Collected data:
>>>>>

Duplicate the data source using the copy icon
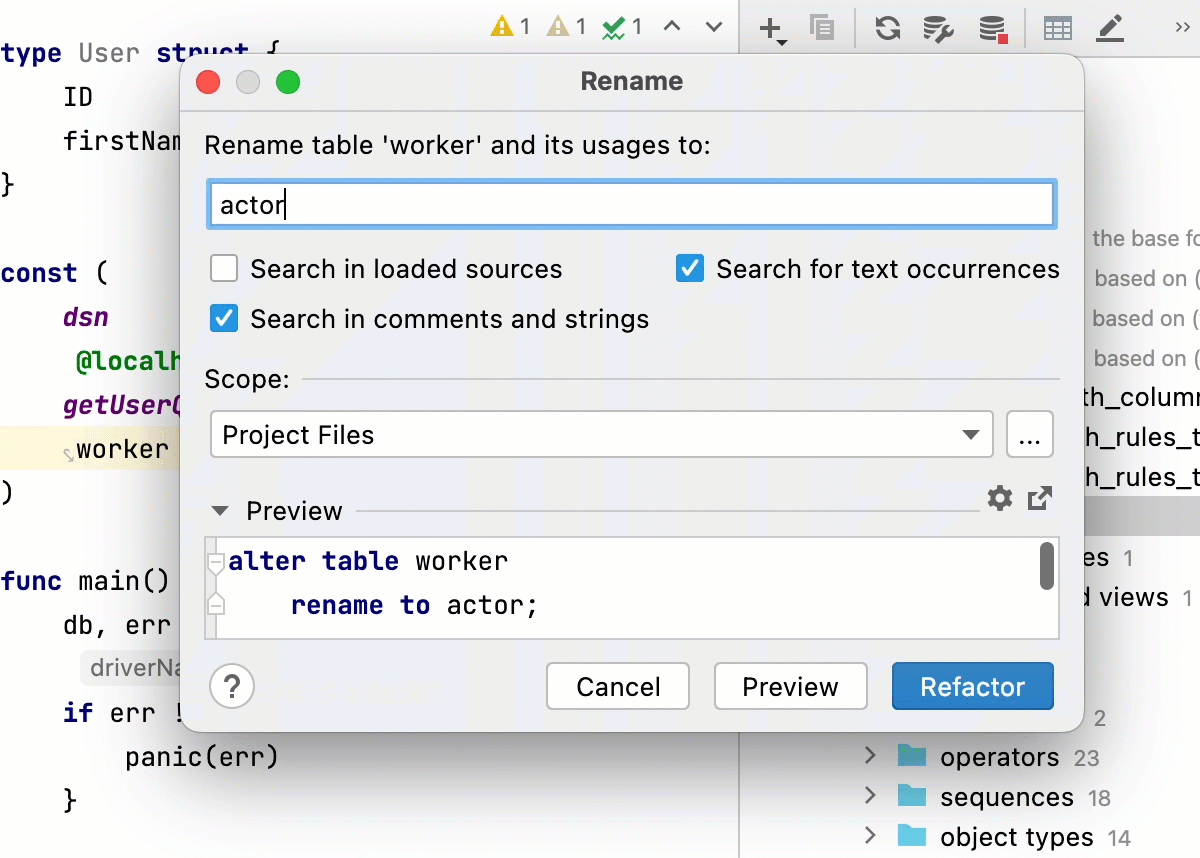This screenshot has height=858, width=1200. point(822,27)
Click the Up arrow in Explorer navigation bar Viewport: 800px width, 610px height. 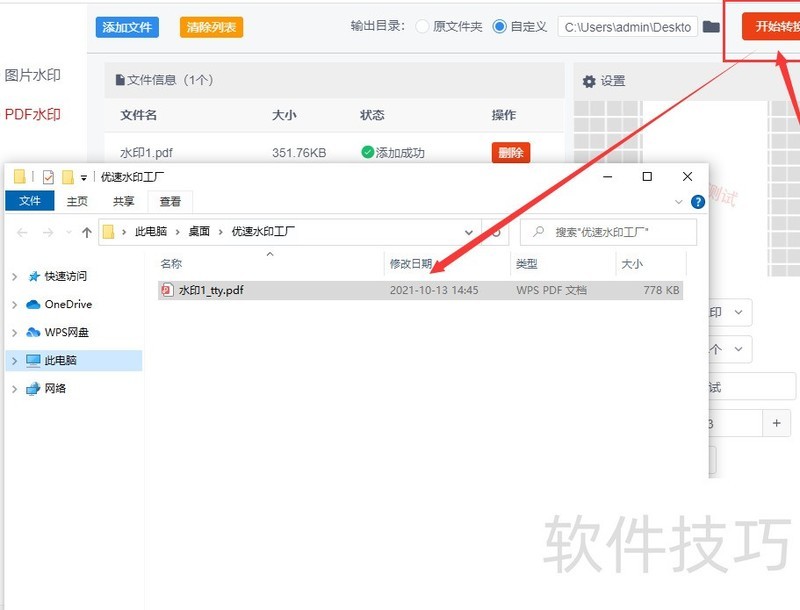[x=86, y=231]
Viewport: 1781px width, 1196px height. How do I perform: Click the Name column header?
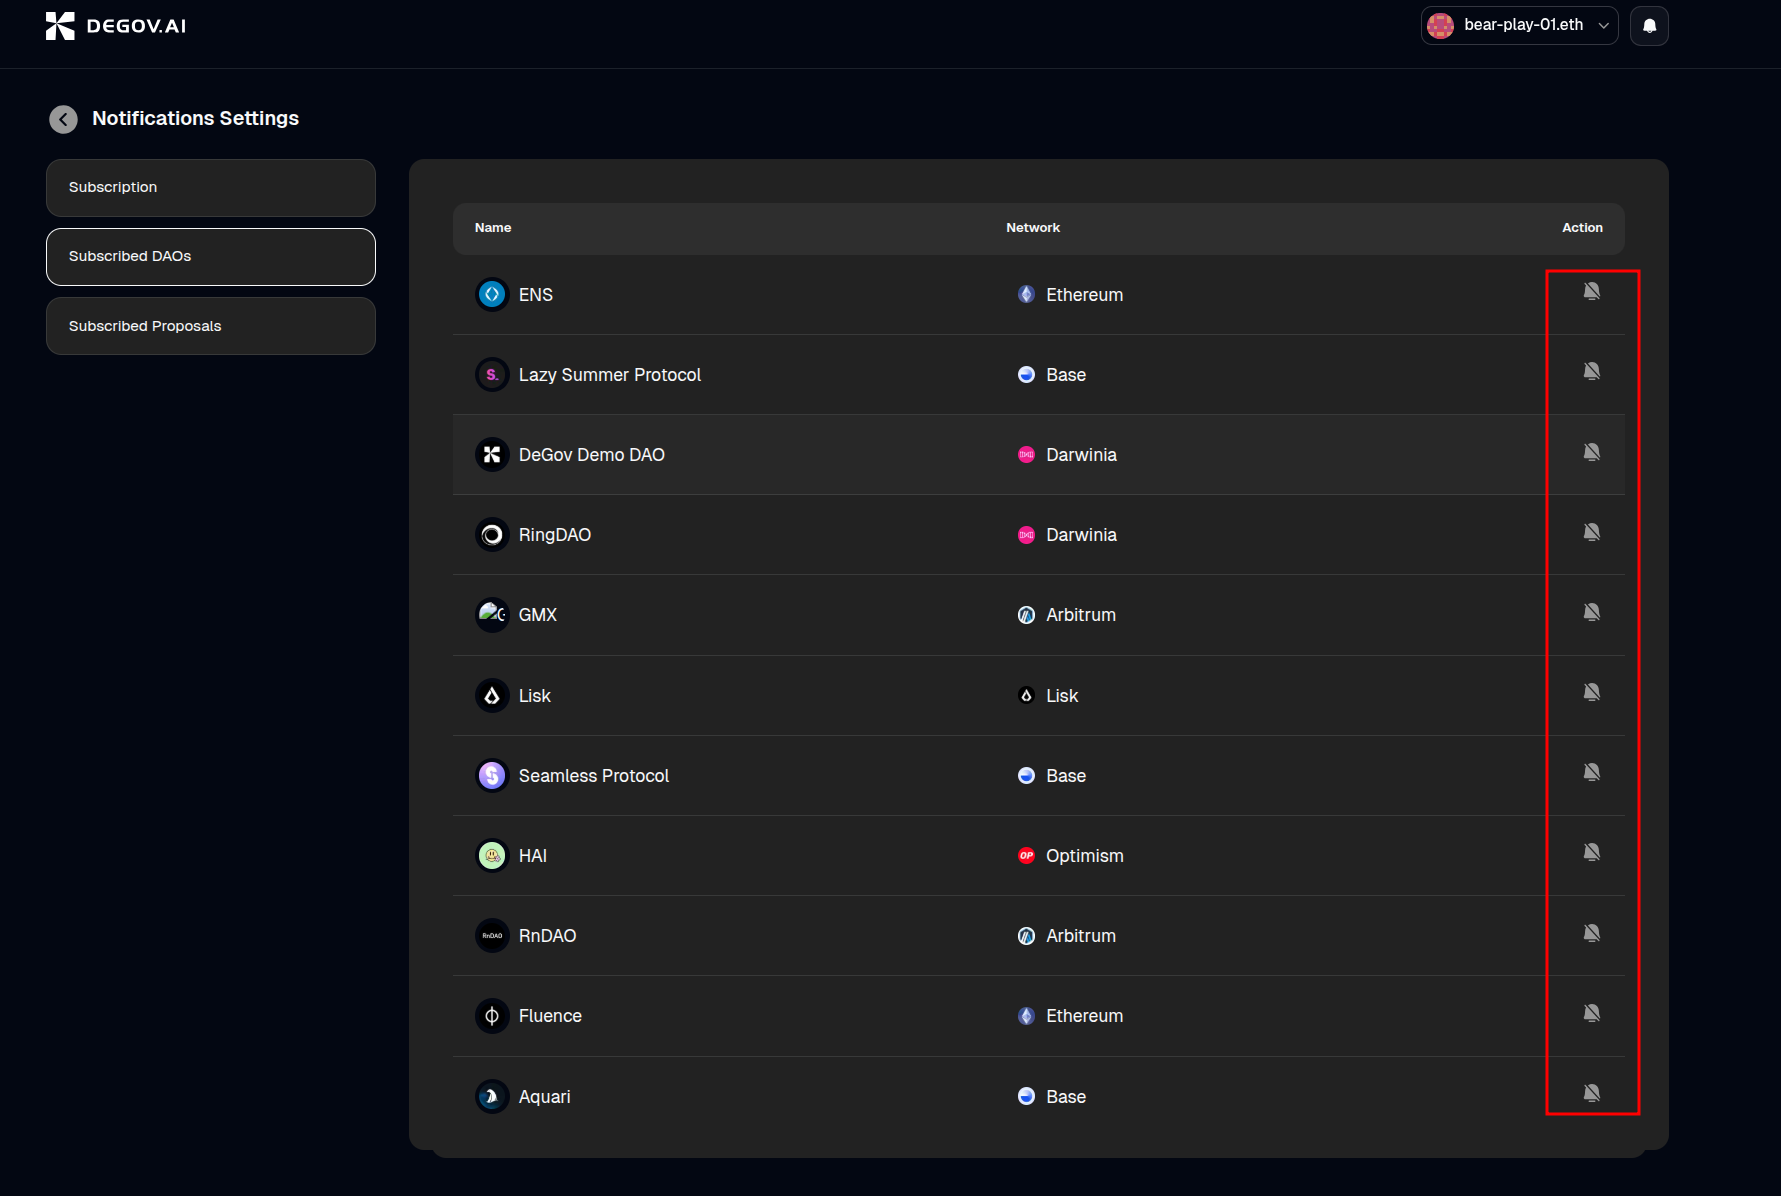[493, 228]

<<<<<

PROBLEM REQUIREMENTS:
Pictures are to be left out; the answer must otherwise be exactly the lines from the one with "Viewport: 1781px width, 1196px" through the final line of the entries above, both included.

ANSWER SPACE:
Viewport: 1781px width, 1196px height. How do I perform: Click the Name column header?
[493, 228]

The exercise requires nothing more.